**Your instructions**
Copy out all of the material below word for word, changing nothing.

**Data for this task**

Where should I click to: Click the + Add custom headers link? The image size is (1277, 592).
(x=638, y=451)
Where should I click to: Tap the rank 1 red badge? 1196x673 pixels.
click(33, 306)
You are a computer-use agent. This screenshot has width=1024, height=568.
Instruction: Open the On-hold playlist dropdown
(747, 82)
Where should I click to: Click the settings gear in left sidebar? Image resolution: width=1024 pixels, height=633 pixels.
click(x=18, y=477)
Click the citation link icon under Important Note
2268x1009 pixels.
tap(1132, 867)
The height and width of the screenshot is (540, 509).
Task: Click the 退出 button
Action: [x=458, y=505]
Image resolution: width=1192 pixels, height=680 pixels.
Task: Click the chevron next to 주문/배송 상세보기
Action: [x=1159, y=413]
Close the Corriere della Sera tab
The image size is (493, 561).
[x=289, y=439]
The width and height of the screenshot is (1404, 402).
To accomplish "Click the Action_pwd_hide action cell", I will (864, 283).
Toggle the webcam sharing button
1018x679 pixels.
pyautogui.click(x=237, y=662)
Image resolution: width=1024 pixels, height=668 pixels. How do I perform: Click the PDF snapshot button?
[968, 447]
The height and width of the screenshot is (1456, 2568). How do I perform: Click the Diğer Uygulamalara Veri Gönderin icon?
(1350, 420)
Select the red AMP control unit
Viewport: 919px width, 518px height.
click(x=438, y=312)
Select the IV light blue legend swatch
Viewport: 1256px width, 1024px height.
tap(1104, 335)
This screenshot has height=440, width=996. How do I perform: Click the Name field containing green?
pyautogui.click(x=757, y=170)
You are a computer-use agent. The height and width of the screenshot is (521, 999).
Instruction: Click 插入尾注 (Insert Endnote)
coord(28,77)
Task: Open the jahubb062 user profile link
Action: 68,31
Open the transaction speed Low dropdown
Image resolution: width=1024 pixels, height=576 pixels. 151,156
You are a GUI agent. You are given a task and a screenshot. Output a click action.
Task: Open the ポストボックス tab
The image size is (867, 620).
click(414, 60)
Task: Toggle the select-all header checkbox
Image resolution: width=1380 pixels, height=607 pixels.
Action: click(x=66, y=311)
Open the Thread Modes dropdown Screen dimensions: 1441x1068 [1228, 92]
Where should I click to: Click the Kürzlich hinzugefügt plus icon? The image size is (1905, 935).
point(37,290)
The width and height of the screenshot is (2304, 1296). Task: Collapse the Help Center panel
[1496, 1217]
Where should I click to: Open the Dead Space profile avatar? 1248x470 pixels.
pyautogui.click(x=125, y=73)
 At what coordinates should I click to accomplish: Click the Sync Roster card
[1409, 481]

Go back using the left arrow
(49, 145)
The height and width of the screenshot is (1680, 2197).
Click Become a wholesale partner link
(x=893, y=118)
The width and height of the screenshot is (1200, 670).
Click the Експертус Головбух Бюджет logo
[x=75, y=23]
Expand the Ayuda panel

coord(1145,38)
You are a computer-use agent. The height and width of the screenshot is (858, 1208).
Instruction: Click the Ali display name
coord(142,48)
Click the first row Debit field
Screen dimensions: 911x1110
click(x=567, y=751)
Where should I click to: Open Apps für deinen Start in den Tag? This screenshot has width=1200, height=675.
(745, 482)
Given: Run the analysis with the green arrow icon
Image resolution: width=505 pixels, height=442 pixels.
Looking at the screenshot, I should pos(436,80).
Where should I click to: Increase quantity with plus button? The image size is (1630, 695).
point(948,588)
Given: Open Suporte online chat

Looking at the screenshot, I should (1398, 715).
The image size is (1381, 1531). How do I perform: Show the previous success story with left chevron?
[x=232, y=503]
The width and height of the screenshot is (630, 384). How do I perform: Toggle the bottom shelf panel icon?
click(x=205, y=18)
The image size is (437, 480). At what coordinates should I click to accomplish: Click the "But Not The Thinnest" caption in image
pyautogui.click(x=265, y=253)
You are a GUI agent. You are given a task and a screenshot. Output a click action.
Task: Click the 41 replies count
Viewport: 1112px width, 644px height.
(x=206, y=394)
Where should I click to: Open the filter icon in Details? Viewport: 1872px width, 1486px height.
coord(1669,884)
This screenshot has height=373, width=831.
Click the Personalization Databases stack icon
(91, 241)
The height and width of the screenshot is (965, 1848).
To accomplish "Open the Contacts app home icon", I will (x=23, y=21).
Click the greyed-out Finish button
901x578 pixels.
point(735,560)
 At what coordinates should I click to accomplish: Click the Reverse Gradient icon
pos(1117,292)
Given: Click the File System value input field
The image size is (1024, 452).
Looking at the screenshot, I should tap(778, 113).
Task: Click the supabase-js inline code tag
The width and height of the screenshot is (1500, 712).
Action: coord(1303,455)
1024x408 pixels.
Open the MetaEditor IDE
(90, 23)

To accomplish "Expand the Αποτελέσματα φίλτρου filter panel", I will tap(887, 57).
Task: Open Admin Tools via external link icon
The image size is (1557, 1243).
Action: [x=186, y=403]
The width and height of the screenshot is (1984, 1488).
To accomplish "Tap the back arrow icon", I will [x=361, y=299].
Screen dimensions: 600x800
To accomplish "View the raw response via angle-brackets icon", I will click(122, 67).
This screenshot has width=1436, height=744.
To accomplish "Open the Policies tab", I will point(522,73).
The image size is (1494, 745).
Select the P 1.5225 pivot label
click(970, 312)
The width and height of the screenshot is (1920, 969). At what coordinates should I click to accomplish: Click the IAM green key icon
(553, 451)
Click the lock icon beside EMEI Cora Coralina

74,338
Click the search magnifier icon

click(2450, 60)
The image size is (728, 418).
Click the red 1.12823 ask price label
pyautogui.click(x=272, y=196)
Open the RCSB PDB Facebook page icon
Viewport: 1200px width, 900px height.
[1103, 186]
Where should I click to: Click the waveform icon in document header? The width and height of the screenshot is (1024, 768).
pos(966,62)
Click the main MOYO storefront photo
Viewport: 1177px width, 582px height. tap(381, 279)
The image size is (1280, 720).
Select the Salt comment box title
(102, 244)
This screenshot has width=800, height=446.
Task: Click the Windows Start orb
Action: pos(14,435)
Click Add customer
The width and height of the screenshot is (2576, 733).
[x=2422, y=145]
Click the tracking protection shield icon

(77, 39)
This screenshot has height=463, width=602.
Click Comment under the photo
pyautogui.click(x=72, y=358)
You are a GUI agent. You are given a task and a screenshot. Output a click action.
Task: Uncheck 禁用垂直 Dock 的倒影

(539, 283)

**Written response**
Where should I click to: Click the + Add custom headers link? The image size is (1277, 592).
(x=638, y=451)
Where should I click to: Tap the rank 1 red badge? 1196x673 pixels.
click(33, 306)
You are a computer-use agent. This screenshot has width=1024, height=568.
Instruction: Open the On-hold playlist dropdown
(747, 82)
Where should I click to: Click the settings gear in left sidebar? Image resolution: width=1024 pixels, height=633 pixels.
click(x=18, y=477)
Click the citation link icon under Important Note
2268x1009 pixels.
tap(1132, 867)
The height and width of the screenshot is (540, 509).
Task: Click the 退出 button
Action: [x=458, y=505]
Image resolution: width=1192 pixels, height=680 pixels.
Task: Click the chevron next to 주문/배송 상세보기
Action: [x=1159, y=413]
Close the Corriere della Sera tab
The image size is (493, 561).
[x=289, y=439]
The width and height of the screenshot is (1404, 402).
To accomplish "Click the Action_pwd_hide action cell", I will (864, 283).
Toggle the webcam sharing button
1018x679 pixels.
pyautogui.click(x=237, y=662)
Image resolution: width=1024 pixels, height=668 pixels. How do I perform: Click the PDF snapshot button?
[968, 447]
The height and width of the screenshot is (1456, 2568). How do I perform: Click the Diğer Uygulamalara Veri Gönderin icon?
(1350, 420)
Select the red AMP control unit
Viewport: 919px width, 518px height.
click(x=438, y=312)
Select the IV light blue legend swatch
Viewport: 1256px width, 1024px height.
tap(1104, 335)
This screenshot has height=440, width=996. How do I perform: Click the Name field containing green?
pyautogui.click(x=757, y=170)
You are a computer-use agent. The height and width of the screenshot is (521, 999).
Instruction: Click 插入尾注 (Insert Endnote)
coord(28,77)
Task: Open the jahubb062 user profile link
Action: 68,31
Open the transaction speed Low dropdown
Image resolution: width=1024 pixels, height=576 pixels. 151,156
You are a GUI agent. You are given a task and a screenshot. Output a click action.
Task: Open the ポストボックス tab
The image size is (867, 620).
click(414, 60)
Task: Toggle the select-all header checkbox
Image resolution: width=1380 pixels, height=607 pixels.
Action: click(x=66, y=311)
Open the Thread Modes dropdown Screen dimensions: 1441x1068 [1228, 92]
Where should I click to: Click the Kürzlich hinzugefügt plus icon? The image size is (1905, 935).
point(37,290)
The width and height of the screenshot is (2304, 1296). Task: Collapse the Help Center panel
[1496, 1217]
Where should I click to: Open the Dead Space profile avatar? 1248x470 pixels.
pyautogui.click(x=125, y=73)
 At what coordinates should I click to accomplish: Click the Sync Roster card
[1409, 481]

Go back using the left arrow
(49, 145)
The height and width of the screenshot is (1680, 2197).
Click Become a wholesale partner link
(x=893, y=118)
The width and height of the screenshot is (1200, 670).
Click the Експертус Головбух Бюджет logo
[x=75, y=23]
Expand the Ayuda panel

coord(1145,38)
You are a computer-use agent. The height and width of the screenshot is (858, 1208).
Instruction: Click the Ali display name
coord(142,48)
Click the first row Debit field
Screen dimensions: 911x1110
click(x=567, y=751)
Where should I click to: Open Apps für deinen Start in den Tag? This screenshot has width=1200, height=675.
(745, 482)
Given: Run the analysis with the green arrow icon
Image resolution: width=505 pixels, height=442 pixels.
Looking at the screenshot, I should pos(436,80).
Where should I click to: Increase quantity with plus button? The image size is (1630, 695).
point(948,588)
Given: Open Suporte online chat

Looking at the screenshot, I should (1398, 715).
The image size is (1381, 1531). How do I perform: Show the previous success story with left chevron?
[x=232, y=503]
The width and height of the screenshot is (630, 384). How do I perform: Toggle the bottom shelf panel icon?
click(x=205, y=18)
The image size is (437, 480). At what coordinates should I click to accomplish: Click the "But Not The Thinnest" caption in image
pyautogui.click(x=265, y=253)
You are a GUI agent. You are given a task and a screenshot. Output a click action.
Task: Click the 41 replies count
Viewport: 1112px width, 644px height.
(x=206, y=394)
Where should I click to: Open the filter icon in Details? Viewport: 1872px width, 1486px height.
coord(1669,884)
This screenshot has height=373, width=831.
Click the Personalization Databases stack icon
(91, 241)
The height and width of the screenshot is (965, 1848).
To accomplish "Open the Contacts app home icon", I will (x=23, y=21).
Click the greyed-out Finish button
901x578 pixels.
point(735,560)
 At what coordinates should I click to accomplish: Click the Reverse Gradient icon
pos(1117,292)
Given: Click the File System value input field
The image size is (1024, 452).
Looking at the screenshot, I should tap(778, 113).
Task: Click the supabase-js inline code tag
The width and height of the screenshot is (1500, 712).
Action: coord(1303,455)
1024x408 pixels.
Open the MetaEditor IDE
(90, 23)

To accomplish "Expand the Αποτελέσματα φίλτρου filter panel", I will tap(887, 57).
Task: Open Admin Tools via external link icon
The image size is (1557, 1243).
Action: [x=186, y=403]
The width and height of the screenshot is (1984, 1488).
To accomplish "Tap the back arrow icon", I will [x=361, y=299].
Screen dimensions: 600x800
To accomplish "View the raw response via angle-brackets icon", I will click(122, 67).
This screenshot has width=1436, height=744.
To accomplish "Open the Policies tab", I will point(522,73).
The image size is (1494, 745).
Select the P 1.5225 pivot label
click(970, 312)
The width and height of the screenshot is (1920, 969). At what coordinates should I click to accomplish: Click the IAM green key icon
(553, 451)
Click the lock icon beside EMEI Cora Coralina

74,338
Click the search magnifier icon

click(2450, 60)
The image size is (728, 418).
Click the red 1.12823 ask price label
pyautogui.click(x=272, y=196)
Open the RCSB PDB Facebook page icon
Viewport: 1200px width, 900px height.
[1103, 186]
Where should I click to: Click the waveform icon in document header? The width and height of the screenshot is (1024, 768).
pos(966,62)
Click the main MOYO storefront photo
Viewport: 1177px width, 582px height. tap(381, 279)
The image size is (1280, 720).
Select the Salt comment box title
(102, 244)
This screenshot has width=800, height=446.
Task: Click the Windows Start orb
Action: pos(14,435)
Click Add customer
The width and height of the screenshot is (2576, 733).
[x=2422, y=145]
Click the tracking protection shield icon

(77, 39)
This screenshot has height=463, width=602.
Click Comment under the photo
pyautogui.click(x=72, y=358)
You are a GUI agent. You are given a task and a screenshot. Output a click action.
Task: Uncheck 禁用垂直 Dock 的倒影

(539, 283)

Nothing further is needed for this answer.